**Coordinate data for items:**
▽

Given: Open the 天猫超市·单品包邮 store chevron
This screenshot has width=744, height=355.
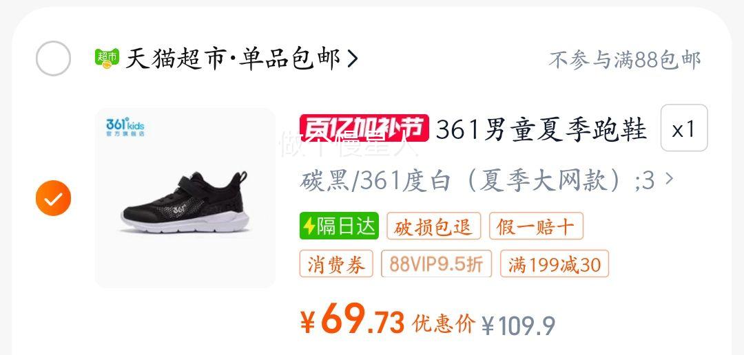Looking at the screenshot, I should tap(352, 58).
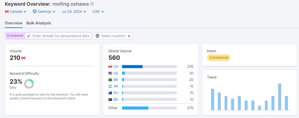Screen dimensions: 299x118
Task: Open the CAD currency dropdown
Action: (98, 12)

△
▽

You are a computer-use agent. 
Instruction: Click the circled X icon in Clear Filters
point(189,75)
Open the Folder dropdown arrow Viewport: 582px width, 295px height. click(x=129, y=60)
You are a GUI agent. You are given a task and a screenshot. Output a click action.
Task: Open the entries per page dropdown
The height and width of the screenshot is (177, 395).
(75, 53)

△

**Task to complete:**
Pull out each line of the material above that contains the string "height", matching case exactly.

**Task response:**
This screenshot has width=744, height=355.
Open the Folder dropdown arrow Viewport: 582px width, 295px height. click(x=129, y=60)
The height and width of the screenshot is (177, 395).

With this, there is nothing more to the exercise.